**Input material**
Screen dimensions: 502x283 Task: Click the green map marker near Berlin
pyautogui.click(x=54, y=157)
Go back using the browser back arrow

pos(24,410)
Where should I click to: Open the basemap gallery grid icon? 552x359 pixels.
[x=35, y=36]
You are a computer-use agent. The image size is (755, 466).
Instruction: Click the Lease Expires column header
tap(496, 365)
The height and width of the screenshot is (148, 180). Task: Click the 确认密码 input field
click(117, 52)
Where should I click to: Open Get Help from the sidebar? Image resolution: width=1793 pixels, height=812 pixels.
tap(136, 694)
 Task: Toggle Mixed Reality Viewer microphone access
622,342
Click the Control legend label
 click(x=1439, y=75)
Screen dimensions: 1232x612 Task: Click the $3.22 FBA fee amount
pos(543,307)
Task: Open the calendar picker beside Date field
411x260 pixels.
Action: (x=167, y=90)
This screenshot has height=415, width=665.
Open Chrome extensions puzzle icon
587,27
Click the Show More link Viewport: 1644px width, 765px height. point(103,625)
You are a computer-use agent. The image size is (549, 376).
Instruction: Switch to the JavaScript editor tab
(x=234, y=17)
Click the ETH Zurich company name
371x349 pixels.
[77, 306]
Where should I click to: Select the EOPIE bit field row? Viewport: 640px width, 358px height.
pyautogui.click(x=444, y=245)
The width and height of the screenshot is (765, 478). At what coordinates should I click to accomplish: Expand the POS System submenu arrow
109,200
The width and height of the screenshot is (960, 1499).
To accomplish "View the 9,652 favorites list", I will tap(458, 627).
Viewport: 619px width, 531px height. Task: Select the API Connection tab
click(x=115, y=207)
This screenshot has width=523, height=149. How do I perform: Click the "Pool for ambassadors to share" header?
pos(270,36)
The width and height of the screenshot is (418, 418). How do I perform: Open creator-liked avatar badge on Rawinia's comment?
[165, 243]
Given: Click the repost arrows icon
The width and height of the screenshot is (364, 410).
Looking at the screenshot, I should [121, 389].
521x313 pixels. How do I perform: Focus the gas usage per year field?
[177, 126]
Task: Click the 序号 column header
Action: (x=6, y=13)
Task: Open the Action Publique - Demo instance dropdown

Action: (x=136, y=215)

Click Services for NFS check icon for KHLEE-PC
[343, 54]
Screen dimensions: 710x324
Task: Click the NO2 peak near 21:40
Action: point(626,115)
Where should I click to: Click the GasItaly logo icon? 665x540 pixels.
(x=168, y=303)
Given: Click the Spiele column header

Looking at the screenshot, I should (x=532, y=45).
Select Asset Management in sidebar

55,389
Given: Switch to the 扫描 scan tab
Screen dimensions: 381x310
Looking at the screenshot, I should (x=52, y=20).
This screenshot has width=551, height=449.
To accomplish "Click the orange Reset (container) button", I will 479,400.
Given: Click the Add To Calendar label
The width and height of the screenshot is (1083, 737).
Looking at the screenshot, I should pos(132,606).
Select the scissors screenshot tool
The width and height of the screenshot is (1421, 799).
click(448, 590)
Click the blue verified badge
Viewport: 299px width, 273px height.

**Stated task**
Print all of the lines above again, word for word.

**Response to this exercise**
Screen dimensions: 502x283 Task: Click the green map marker near Berlin
pyautogui.click(x=54, y=157)
Go back using the browser back arrow

pos(24,410)
Where should I click to: Open the basemap gallery grid icon? 552x359 pixels.
[x=35, y=36]
You are a computer-use agent. The image size is (755, 466).
Instruction: Click the Lease Expires column header
tap(496, 365)
The height and width of the screenshot is (148, 180). Task: Click the 确认密码 input field
click(117, 52)
Where should I click to: Open Get Help from the sidebar? Image resolution: width=1793 pixels, height=812 pixels.
tap(136, 694)
 Task: Toggle Mixed Reality Viewer microphone access
622,342
Click the Control legend label
 click(x=1439, y=75)
Screen dimensions: 1232x612 Task: Click the $3.22 FBA fee amount
pos(543,307)
Task: Open the calendar picker beside Date field
411x260 pixels.
Action: (x=167, y=90)
This screenshot has height=415, width=665.
Open Chrome extensions puzzle icon
587,27
Click the Show More link Viewport: 1644px width, 765px height. point(103,625)
You are a computer-use agent. The image size is (549, 376).
Instruction: Switch to the JavaScript editor tab
(x=234, y=17)
Click the ETH Zurich company name
371x349 pixels.
[77, 306]
Where should I click to: Select the EOPIE bit field row? Viewport: 640px width, 358px height.
pyautogui.click(x=444, y=245)
The width and height of the screenshot is (765, 478). At what coordinates should I click to accomplish: Expand the POS System submenu arrow
109,200
The width and height of the screenshot is (960, 1499).
To accomplish "View the 9,652 favorites list", I will tap(458, 627).
Viewport: 619px width, 531px height. Task: Select the API Connection tab
click(x=115, y=207)
This screenshot has width=523, height=149. How do I perform: Click the "Pool for ambassadors to share" header?
pos(270,36)
The width and height of the screenshot is (418, 418). How do I perform: Open creator-liked avatar badge on Rawinia's comment?
[165, 243]
Given: Click the repost arrows icon
The width and height of the screenshot is (364, 410).
Looking at the screenshot, I should [121, 389].
521x313 pixels. How do I perform: Focus the gas usage per year field?
[177, 126]
Task: Click the 序号 column header
Action: (x=6, y=13)
Task: Open the Action Publique - Demo instance dropdown

Action: (x=136, y=215)

Click Services for NFS check icon for KHLEE-PC
[343, 54]
Screen dimensions: 710x324
Task: Click the NO2 peak near 21:40
Action: point(626,115)
Where should I click to: Click the GasItaly logo icon? 665x540 pixels.
(x=168, y=303)
Given: Click the Spiele column header

Looking at the screenshot, I should (x=532, y=45).
Select Asset Management in sidebar

55,389
Given: Switch to the 扫描 scan tab
Screen dimensions: 381x310
Looking at the screenshot, I should (x=52, y=20).
This screenshot has width=551, height=449.
To accomplish "Click the orange Reset (container) button", I will 479,400.
Given: Click the Add To Calendar label
The width and height of the screenshot is (1083, 737).
Looking at the screenshot, I should pos(132,606).
Select the scissors screenshot tool
The width and height of the screenshot is (1421, 799).
click(448, 590)
Click the blue verified badge
Viewport: 299px width, 273px height.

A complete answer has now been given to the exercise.